Data shown -

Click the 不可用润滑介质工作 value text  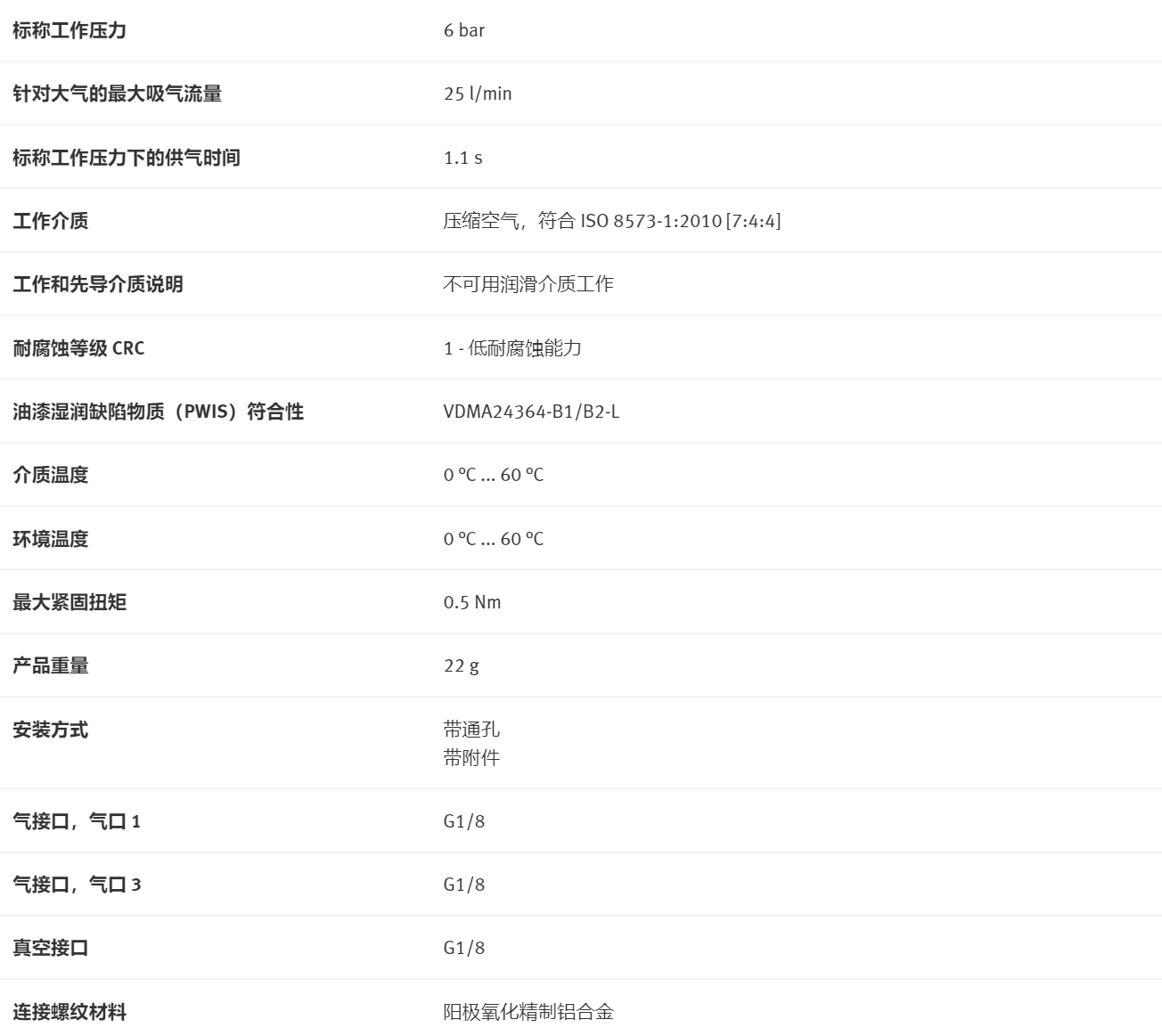(x=528, y=284)
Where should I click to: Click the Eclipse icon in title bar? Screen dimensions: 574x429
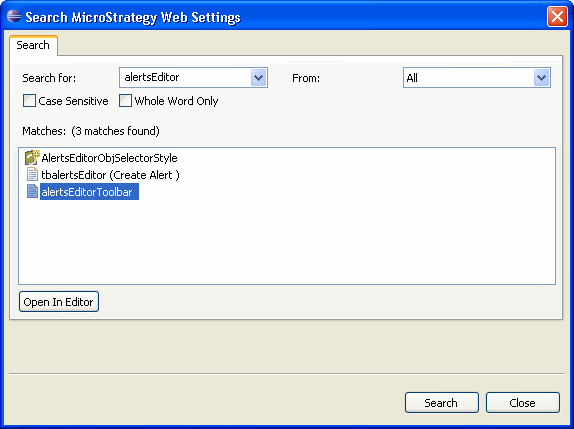click(x=14, y=17)
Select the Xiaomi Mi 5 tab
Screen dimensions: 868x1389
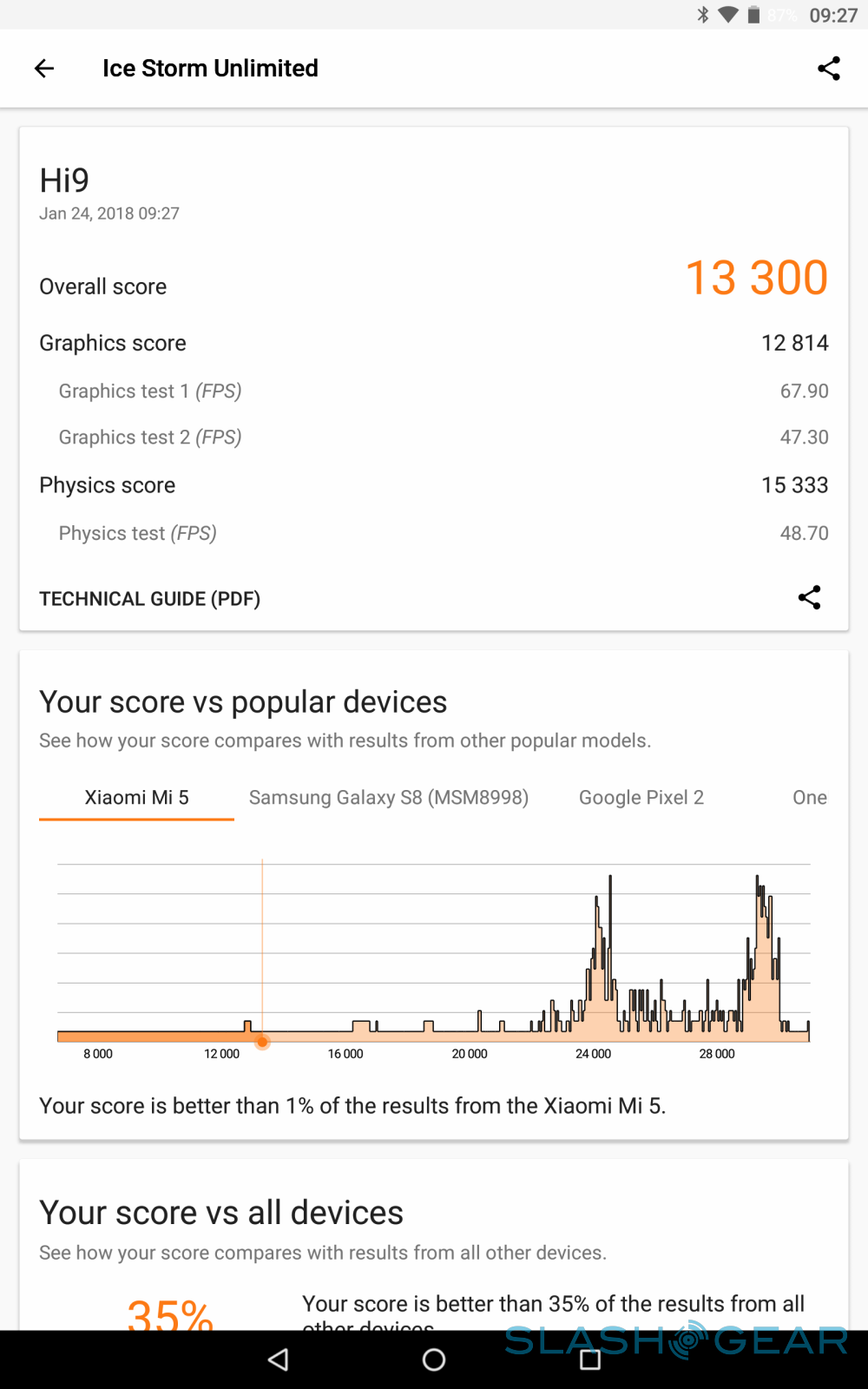(x=136, y=798)
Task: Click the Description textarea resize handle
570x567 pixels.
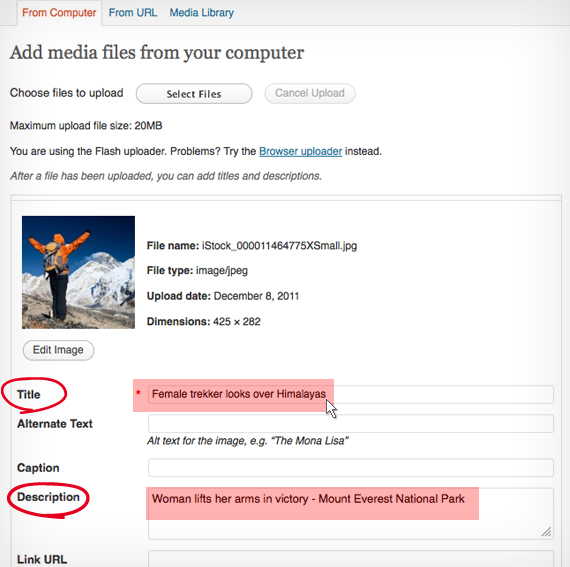Action: pyautogui.click(x=546, y=532)
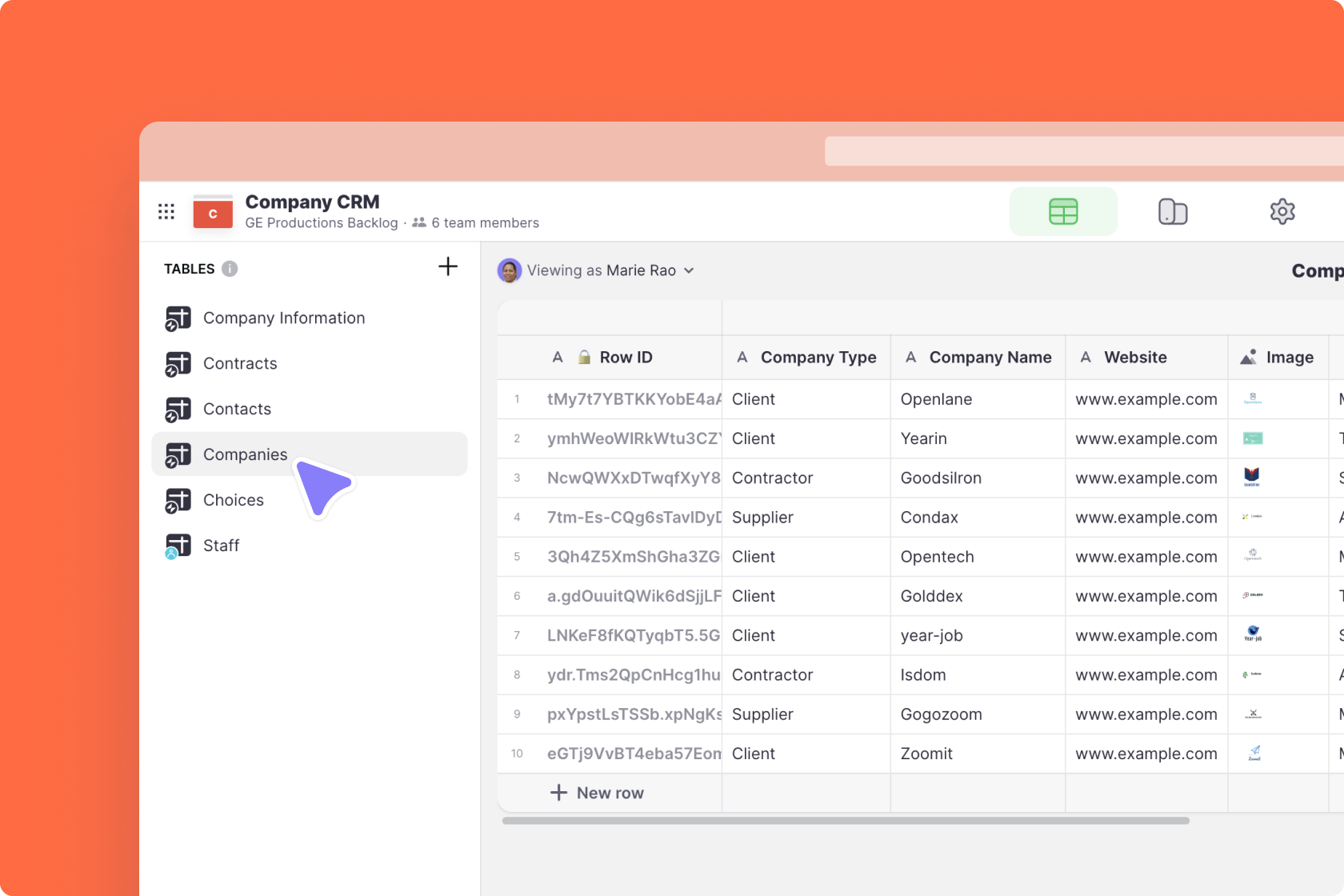Add a New row to the table

coord(598,793)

What is expected -
The answer must be the exact lines from the line with "Select the Xiaomi Mi 5 tab" to the final line of the data, both ends included, with no pictures.

Solution to the exercise -
Select the Xiaomi Mi 5 tab
Screen dimensions: 868x1389
(x=136, y=798)
Task: Click the Description textarea resize handle
570x567 pixels.
Action: pyautogui.click(x=546, y=532)
Add a New row to the table

coord(598,793)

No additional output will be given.